Well after months and months of having this blog, I am fully aware of where I need to begin. Truth be told, fear of rejection keeps us from accomplishing our goals. So here I finally am…
I would like to share an entry from one of my journals from 2017. I want you to know that my story does not begin or end with domestic violence, but it definitely had a chapter in my life.
Jolts of electricity run through me. Acid bubbles on my skin. Seared heart ringing ears singing songs of sadness. Salted wounds. Aching soul. Need to be protected. I just want to feel safe. I am judged and exposed for the world to see. Broken and empty. Bruises heal but words never go away. I can never forget who I used to be but will never be loved for who I am.
*Constantly having the soundtrack of my past on repeat and I can never find the power switch. My past will never be silent. Its not me the ghosts of my past haunting me- its him. They rattle their chains in his mind and he can never outrun their haunting melody* Shaking him down until he has no choice but to unleash them on me.

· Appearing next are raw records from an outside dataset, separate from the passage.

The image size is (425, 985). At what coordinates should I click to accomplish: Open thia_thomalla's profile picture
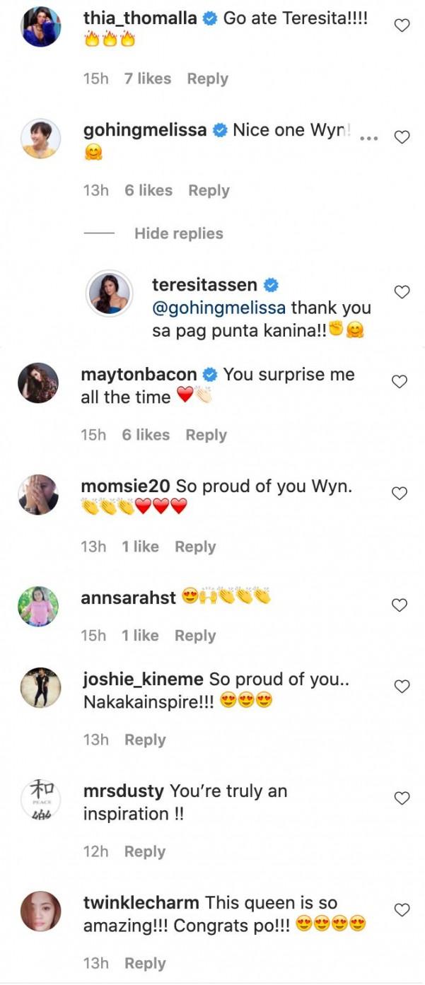(x=40, y=26)
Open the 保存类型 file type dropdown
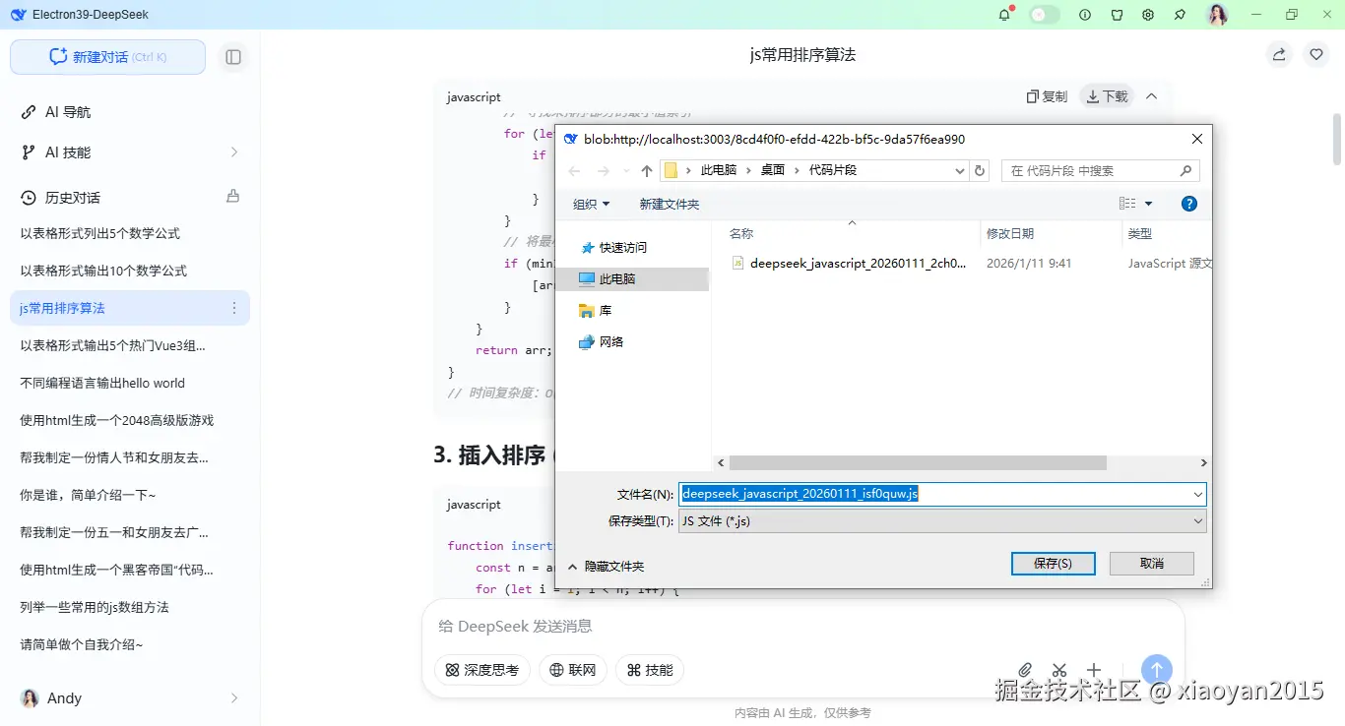This screenshot has width=1345, height=726. point(1196,520)
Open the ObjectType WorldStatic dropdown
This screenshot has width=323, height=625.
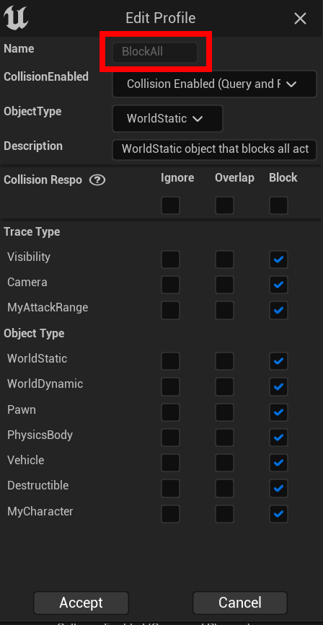point(167,118)
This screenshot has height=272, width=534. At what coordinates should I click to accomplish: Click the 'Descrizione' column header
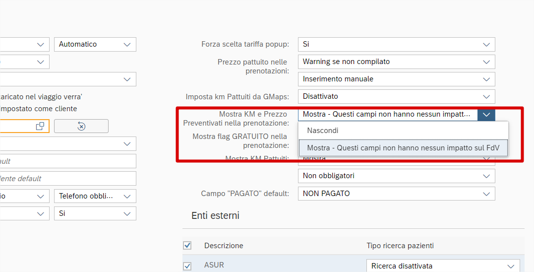pos(224,246)
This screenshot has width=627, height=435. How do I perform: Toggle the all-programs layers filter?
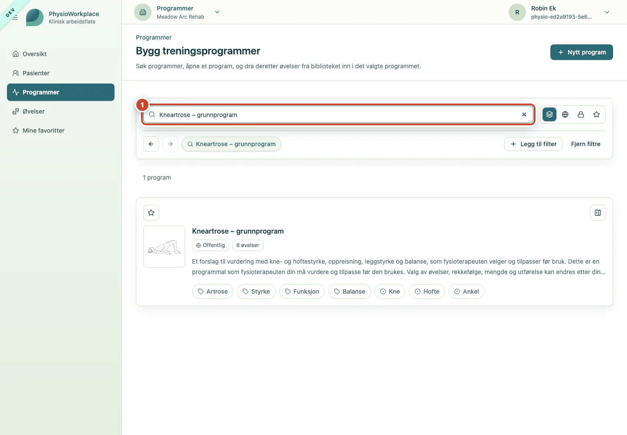click(x=549, y=114)
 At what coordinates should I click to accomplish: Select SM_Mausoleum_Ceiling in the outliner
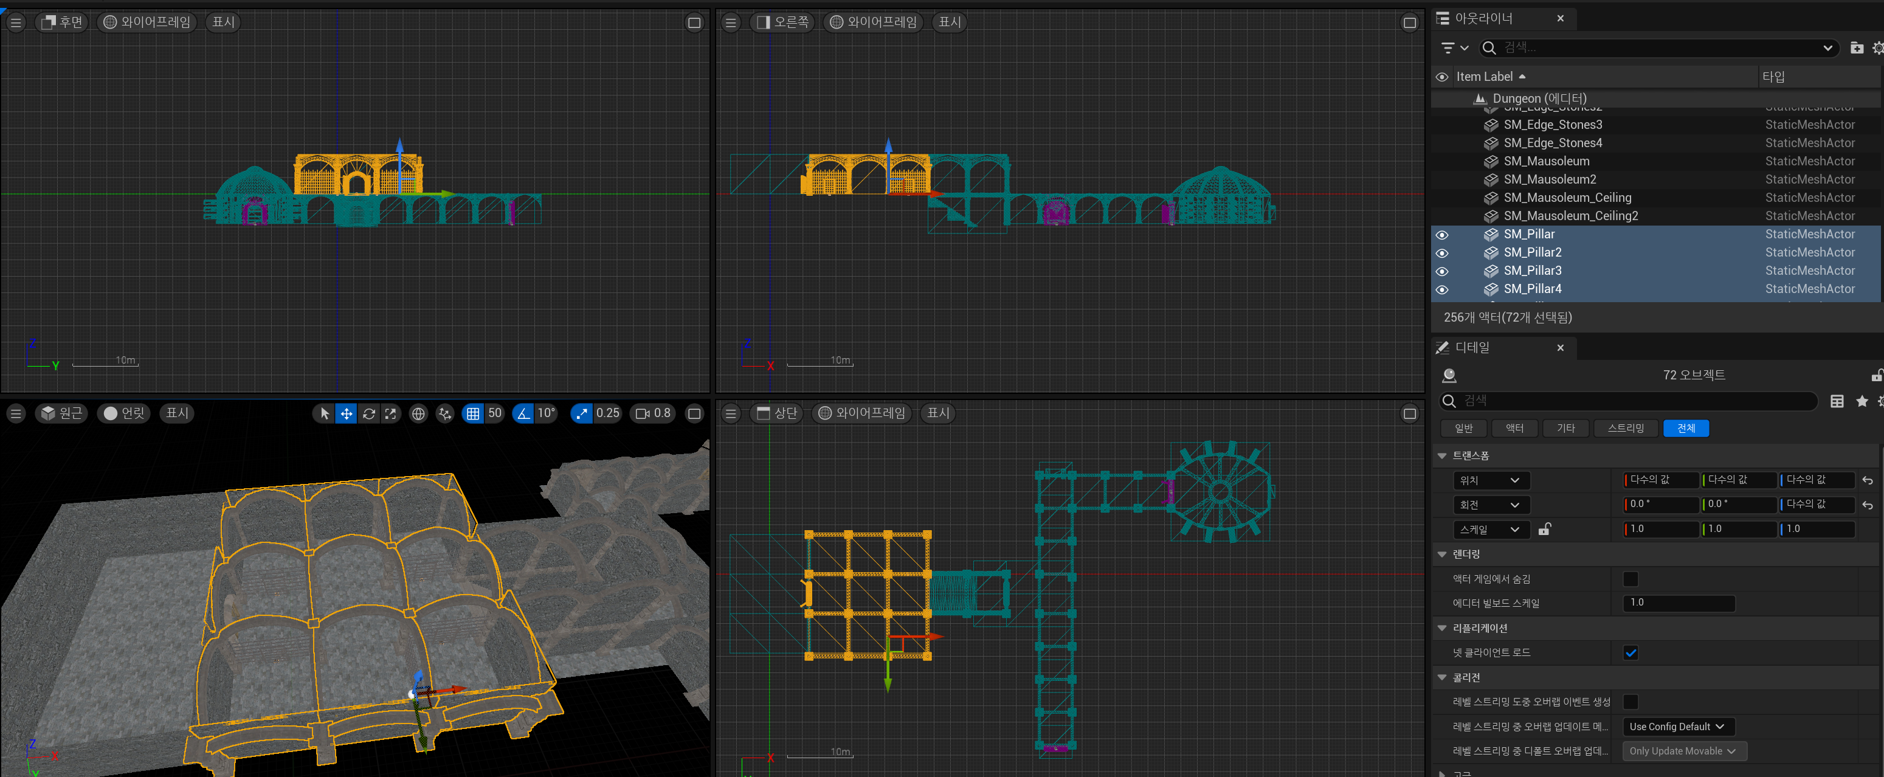point(1567,198)
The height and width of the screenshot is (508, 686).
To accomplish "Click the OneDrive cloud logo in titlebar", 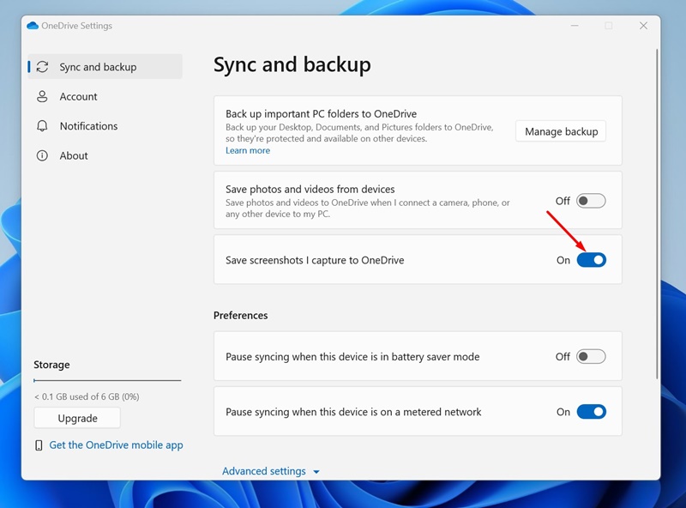I will click(33, 26).
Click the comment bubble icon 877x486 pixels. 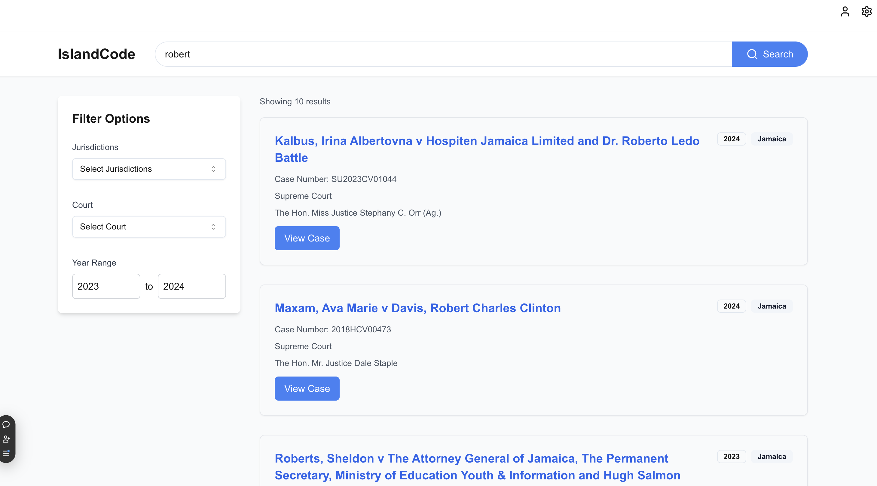click(6, 424)
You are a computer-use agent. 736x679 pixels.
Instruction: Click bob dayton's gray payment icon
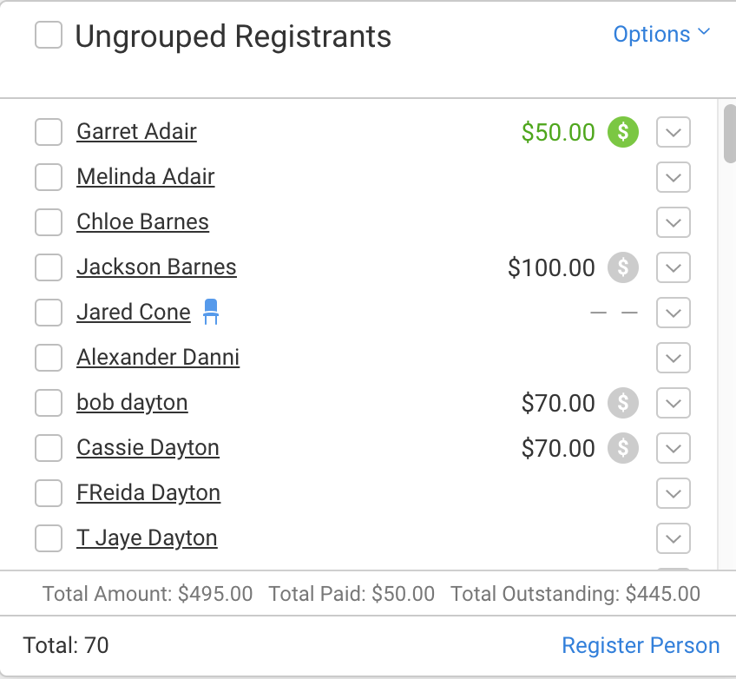tap(623, 403)
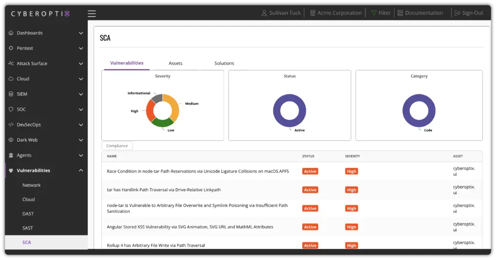Click the hamburger menu icon
This screenshot has height=260, width=496.
92,14
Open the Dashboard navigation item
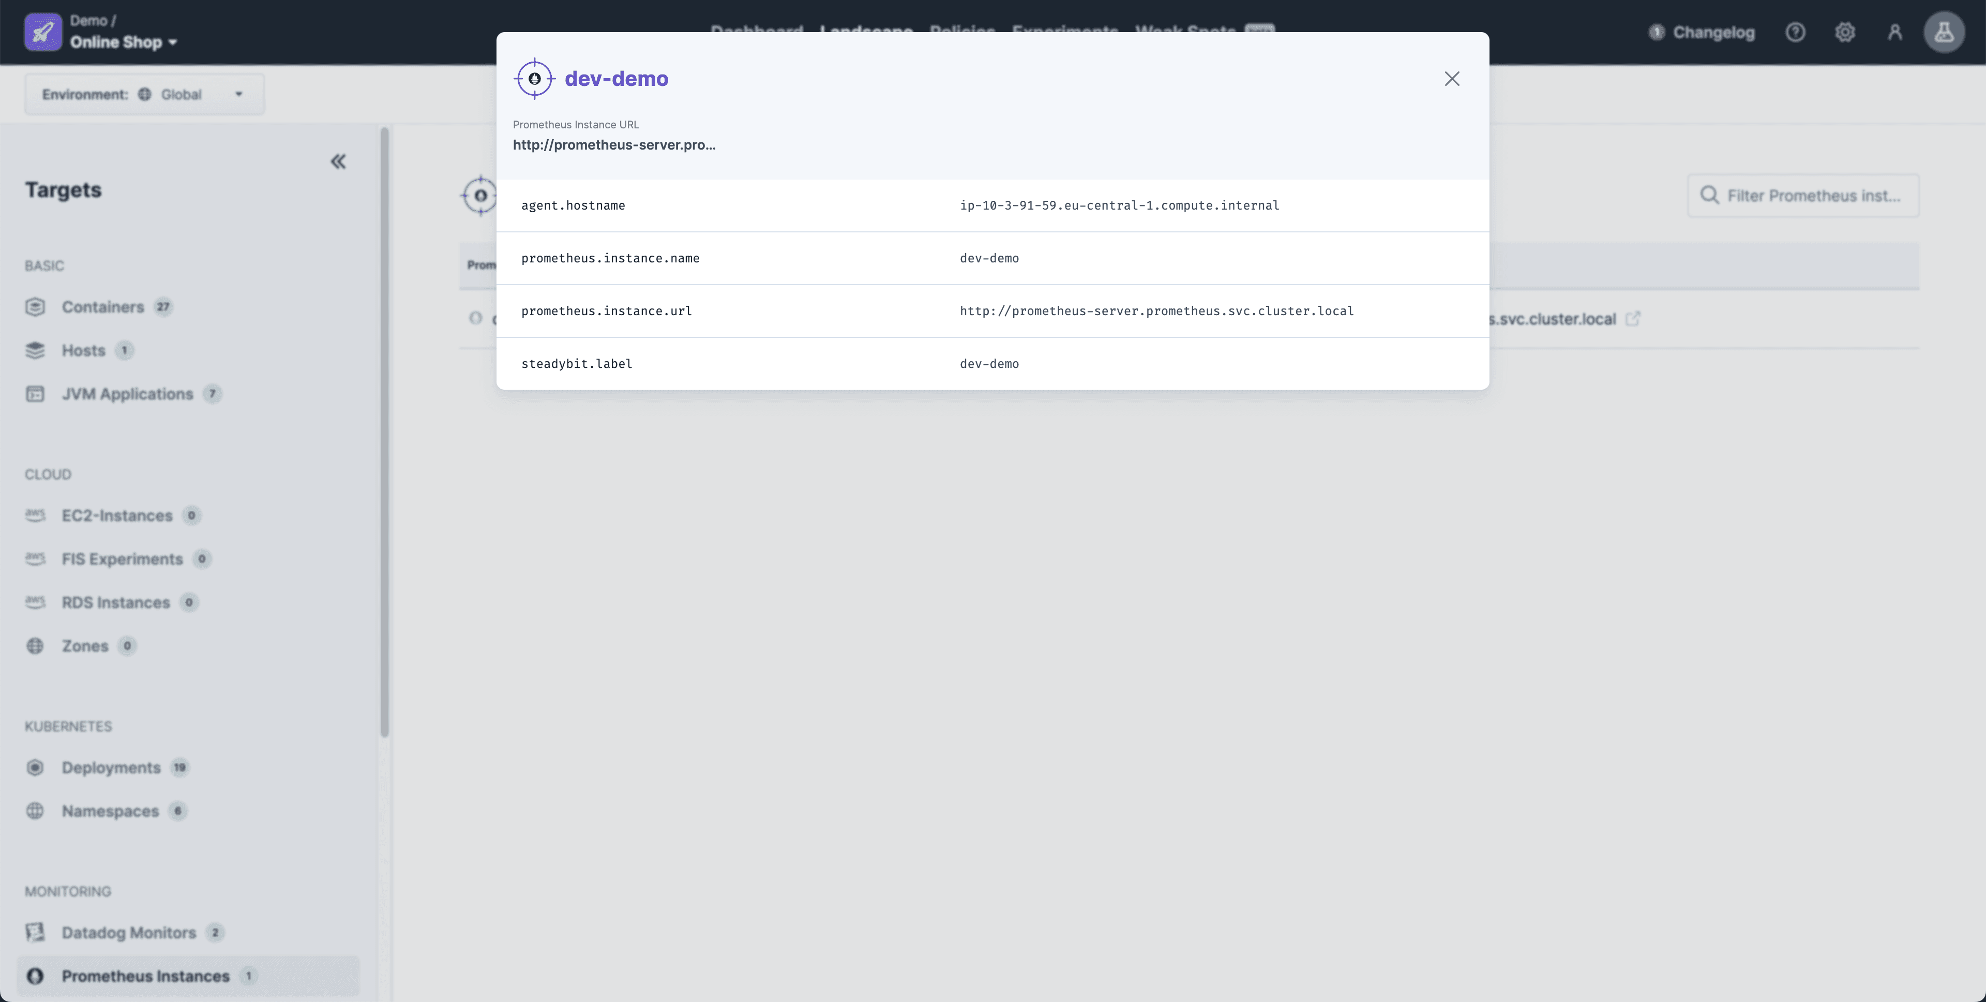Image resolution: width=1986 pixels, height=1002 pixels. pos(756,32)
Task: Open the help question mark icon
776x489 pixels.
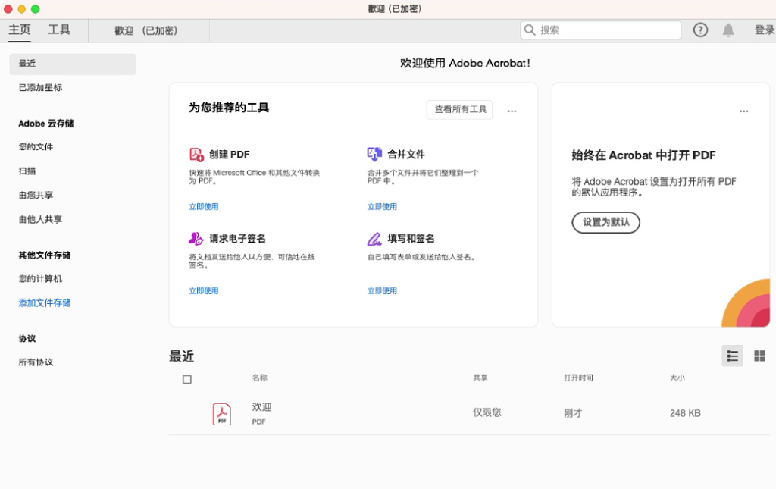Action: (699, 30)
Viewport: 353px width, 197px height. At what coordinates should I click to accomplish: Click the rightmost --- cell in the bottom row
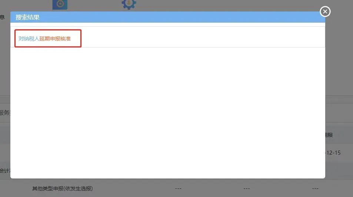(315, 188)
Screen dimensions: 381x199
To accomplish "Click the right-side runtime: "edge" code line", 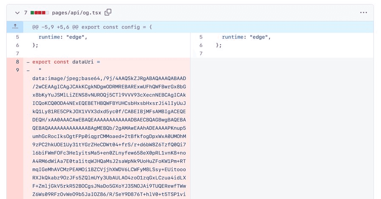I will click(246, 37).
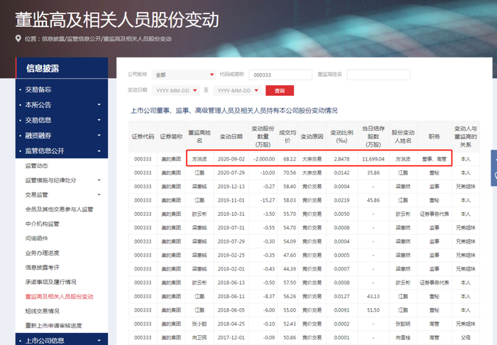Open the 公司板块 dropdown showing 全部
The image size is (497, 345).
point(184,75)
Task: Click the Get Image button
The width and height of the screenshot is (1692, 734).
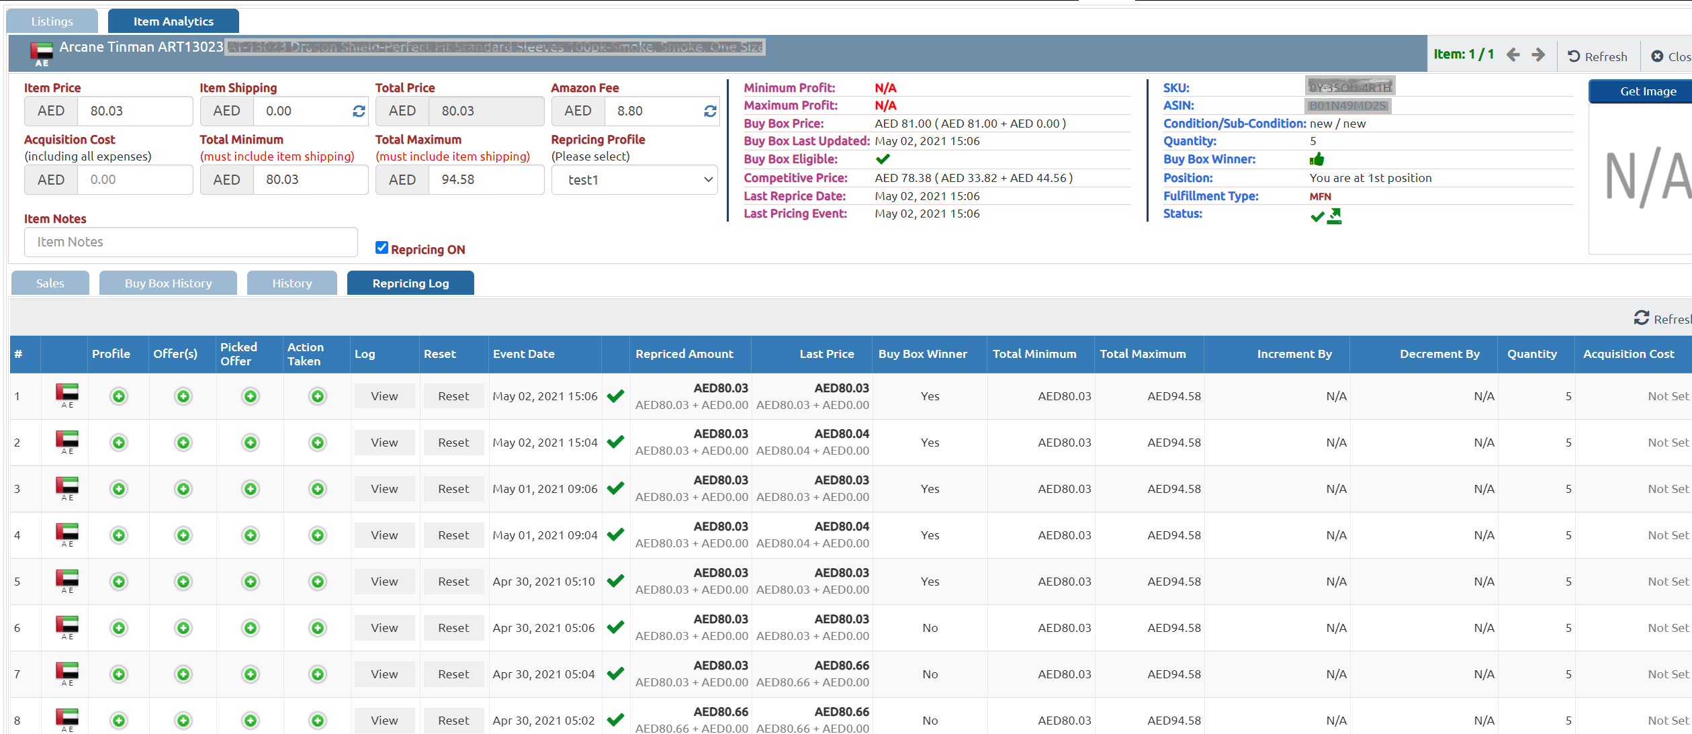Action: (x=1647, y=91)
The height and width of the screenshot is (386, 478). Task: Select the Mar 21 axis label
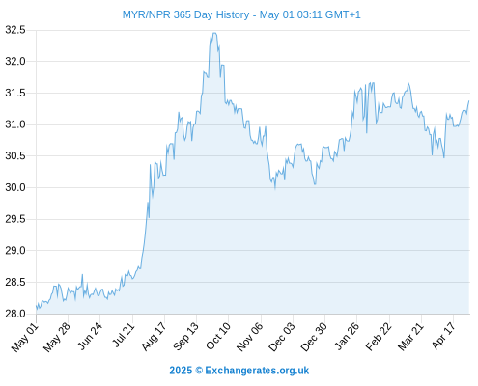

I am alone. I can’t run. The storm is all around me. Cold and dark the words pound down like sleet and hail beating, bashing, slashing me down. I am in a vortex. Everything goes black. When I come to, I am surrounded by destruction. Piles of pain are everywhere. My eyes burn my chest is aching. Nothing is clear. Nothing is fair. The ghosts of my pasts are giving wicked grins knowing they’ve had another victory.
I am publishing this because I want to be as transparent as I can with y’all. Domestic violence is NEVER OK, but it happens everyday. An abusive relationship is one of the loneliest places you can be. Fearful to stay, but terrified to leave.
I thank my God everyday for the hedge of protection He placed around me and my daughters. I am more than abundantly grateful my daughters were not direct victims of the darkness. We are completely out of the darkness, and living our best lives.
Although I do not want my entire blog to be focused around domestic violence, I do want to let you know you are not alone. Its real and its raw and its no respecter of age, race, gender, social status, or economic status. Speak up and speak out I am always here to listen. Be someone’s voice if they don’t have their own.
Thank you for letting me share my story. I am honored and humbled.